### Written task
Retype every entry below word for word, without changing a character.

[Item coordinate data]
○ ○ ○ ○
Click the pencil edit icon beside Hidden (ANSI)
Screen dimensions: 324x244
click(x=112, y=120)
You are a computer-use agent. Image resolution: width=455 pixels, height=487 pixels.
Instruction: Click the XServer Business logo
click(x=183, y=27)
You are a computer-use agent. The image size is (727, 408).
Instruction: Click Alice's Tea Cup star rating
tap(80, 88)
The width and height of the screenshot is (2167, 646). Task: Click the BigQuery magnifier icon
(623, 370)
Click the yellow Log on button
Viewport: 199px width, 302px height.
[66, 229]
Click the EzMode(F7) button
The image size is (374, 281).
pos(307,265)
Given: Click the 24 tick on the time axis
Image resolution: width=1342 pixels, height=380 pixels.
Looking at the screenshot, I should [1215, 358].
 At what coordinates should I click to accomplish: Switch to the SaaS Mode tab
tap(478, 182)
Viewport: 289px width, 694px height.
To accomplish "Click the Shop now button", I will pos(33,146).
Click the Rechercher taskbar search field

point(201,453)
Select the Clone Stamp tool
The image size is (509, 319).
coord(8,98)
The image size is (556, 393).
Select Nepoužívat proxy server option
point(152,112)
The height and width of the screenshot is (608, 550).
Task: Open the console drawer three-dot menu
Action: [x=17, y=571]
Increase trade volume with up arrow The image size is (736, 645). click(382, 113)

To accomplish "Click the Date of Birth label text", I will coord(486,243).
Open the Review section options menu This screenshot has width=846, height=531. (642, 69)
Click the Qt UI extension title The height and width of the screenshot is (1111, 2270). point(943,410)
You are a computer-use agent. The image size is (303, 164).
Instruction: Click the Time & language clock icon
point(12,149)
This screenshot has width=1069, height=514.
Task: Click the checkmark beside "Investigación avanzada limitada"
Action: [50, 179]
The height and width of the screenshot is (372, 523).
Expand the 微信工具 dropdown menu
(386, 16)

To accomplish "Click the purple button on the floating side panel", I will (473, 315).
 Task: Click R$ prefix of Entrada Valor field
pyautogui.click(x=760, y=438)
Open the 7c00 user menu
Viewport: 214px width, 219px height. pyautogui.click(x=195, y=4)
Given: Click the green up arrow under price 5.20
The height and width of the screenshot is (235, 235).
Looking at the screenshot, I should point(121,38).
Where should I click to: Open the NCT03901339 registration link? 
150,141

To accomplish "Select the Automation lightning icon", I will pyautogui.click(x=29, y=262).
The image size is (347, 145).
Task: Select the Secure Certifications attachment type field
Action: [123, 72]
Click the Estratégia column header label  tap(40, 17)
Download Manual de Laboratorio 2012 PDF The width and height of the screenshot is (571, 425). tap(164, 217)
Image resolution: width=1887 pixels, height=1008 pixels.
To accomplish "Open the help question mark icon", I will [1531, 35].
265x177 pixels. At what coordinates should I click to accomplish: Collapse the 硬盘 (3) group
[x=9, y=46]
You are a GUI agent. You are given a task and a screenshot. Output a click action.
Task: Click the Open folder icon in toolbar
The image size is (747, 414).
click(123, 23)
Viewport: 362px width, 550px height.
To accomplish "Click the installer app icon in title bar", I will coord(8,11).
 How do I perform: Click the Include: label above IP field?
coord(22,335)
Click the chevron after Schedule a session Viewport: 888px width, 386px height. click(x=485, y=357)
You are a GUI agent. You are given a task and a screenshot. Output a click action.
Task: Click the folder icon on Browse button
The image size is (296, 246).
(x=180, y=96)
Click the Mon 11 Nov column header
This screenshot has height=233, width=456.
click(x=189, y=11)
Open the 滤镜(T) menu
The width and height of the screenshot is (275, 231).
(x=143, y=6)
○ ○ ○ ○
### Answer to the task
Click the pencil edit icon beside Hidden (ANSI)
Screen dimensions: 324x244
click(x=112, y=120)
You are a computer-use agent. Image resolution: width=455 pixels, height=487 pixels.
Instruction: Click the XServer Business logo
click(x=183, y=27)
You are a computer-use agent. The image size is (727, 408).
Instruction: Click Alice's Tea Cup star rating
tap(80, 88)
The width and height of the screenshot is (2167, 646). Task: Click the BigQuery magnifier icon
(623, 370)
Click the yellow Log on button
Viewport: 199px width, 302px height.
[66, 229]
Click the EzMode(F7) button
The image size is (374, 281).
pos(307,265)
Given: Click the 24 tick on the time axis
Image resolution: width=1342 pixels, height=380 pixels.
Looking at the screenshot, I should [1215, 358].
 At what coordinates should I click to accomplish: Switch to the SaaS Mode tab
tap(478, 182)
Viewport: 289px width, 694px height.
To accomplish "Click the Shop now button", I will pos(33,146).
Click the Rechercher taskbar search field

point(201,453)
Select the Clone Stamp tool
The image size is (509, 319).
coord(8,98)
The image size is (556, 393).
Select Nepoužívat proxy server option
point(152,112)
The height and width of the screenshot is (608, 550).
Task: Open the console drawer three-dot menu
Action: [x=17, y=571]
Increase trade volume with up arrow The image size is (736, 645). click(382, 113)

To accomplish "Click the Date of Birth label text", I will coord(486,243).
Open the Review section options menu This screenshot has width=846, height=531. (642, 69)
Click the Qt UI extension title The height and width of the screenshot is (1111, 2270). point(943,410)
You are a computer-use agent. The image size is (303, 164).
Instruction: Click the Time & language clock icon
point(12,149)
This screenshot has width=1069, height=514.
Task: Click the checkmark beside "Investigación avanzada limitada"
Action: [50, 179]
The height and width of the screenshot is (372, 523).
Expand the 微信工具 dropdown menu
(386, 16)

To accomplish "Click the purple button on the floating side panel", I will (473, 315).
 Task: Click R$ prefix of Entrada Valor field
pyautogui.click(x=760, y=438)
Open the 7c00 user menu
Viewport: 214px width, 219px height. pyautogui.click(x=195, y=4)
Given: Click the green up arrow under price 5.20
The height and width of the screenshot is (235, 235).
Looking at the screenshot, I should point(121,38).
Where should I click to: Open the NCT03901339 registration link? 
150,141

To accomplish "Select the Automation lightning icon", I will pyautogui.click(x=29, y=262).
The image size is (347, 145).
Task: Select the Secure Certifications attachment type field
Action: [123, 72]
Click the Estratégia column header label  tap(40, 17)
Download Manual de Laboratorio 2012 PDF The width and height of the screenshot is (571, 425). tap(164, 217)
Image resolution: width=1887 pixels, height=1008 pixels.
To accomplish "Open the help question mark icon", I will [1531, 35].
265x177 pixels. At what coordinates should I click to accomplish: Collapse the 硬盘 (3) group
[x=9, y=46]
You are a GUI agent. You are given a task and a screenshot. Output a click action.
Task: Click the Open folder icon in toolbar
The image size is (747, 414).
click(123, 23)
Viewport: 362px width, 550px height.
To accomplish "Click the installer app icon in title bar", I will coord(8,11).
 How do I perform: Click the Include: label above IP field?
coord(22,335)
Click the chevron after Schedule a session Viewport: 888px width, 386px height. click(x=485, y=357)
You are a GUI agent. You are given a task and a screenshot. Output a click action.
Task: Click the folder icon on Browse button
The image size is (296, 246).
(x=180, y=96)
Click the Mon 11 Nov column header
This screenshot has height=233, width=456.
click(x=189, y=11)
Open the 滤镜(T) menu
The width and height of the screenshot is (275, 231).
(x=143, y=6)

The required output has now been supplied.